I just ran across an article from the IASA organization that was released late last month called "IASA Announces SunTrust Bank as Founding Corporate Partner for Training Program".
With quote like the below it shows that enterprises are starting to understand the value of architecture and really put some money behind certifying their architects.
“We rely heavily on our IT team and recognize that architects play a key role in our IT strategy and growth,” said Norm Small, Professional Development Manager at SunTrust Bank. “In providing a source of objective training and career development through their well-structured curriculum, IASA has created an opportunity for organizations like ours to further invest in the development of our IT people. We are enthusiastic about this partnership and look forward to the benefits it will deliver for our staff and for SunTrust Bank.”
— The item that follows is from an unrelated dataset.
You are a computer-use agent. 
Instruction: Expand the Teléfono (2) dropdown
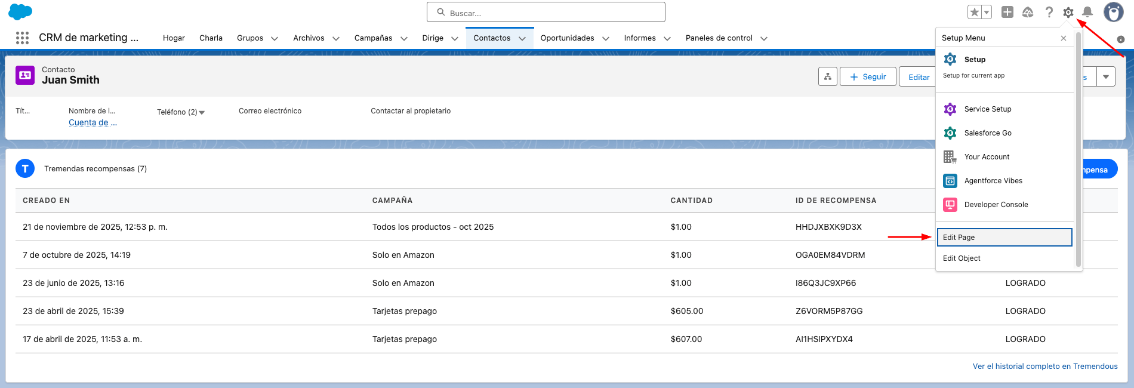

So let's take a step back and look at the industry as a whole. What is the impact on certifications in the IT community?
A recent U.K.-based report, conducted by ITJobsWatch (http://www.itjobswatch.co.uk/jobs/uk/togaf.do), cited salary increases for certified TOGAF practitioners increasing at an annual rate or more than 21 percent. According to the same survey, over 50 percent of permanent IT jobs in the U.K. include TOGAF as a required skill set. Furthermore, average salaries for TOGAF-certified individuals increased by approximately six percent in 2008 over the previous year, while average compensation fell more than eight percent for people with certification and skills in other architecture frameworks (http://www.itjobswatch.co.uk/jobs/uk/zachman%20framework.do).
As I mentioned in other posts I think that IASA is a great tool for junior and aspiring (people that are not architects yet but want to be) architects. On the surface the ITAC from The Open Group is a certification that appears to compete with IASA certification but this is not the case. ITAC is geared towards the existing architects that wish to tune or validate their skills.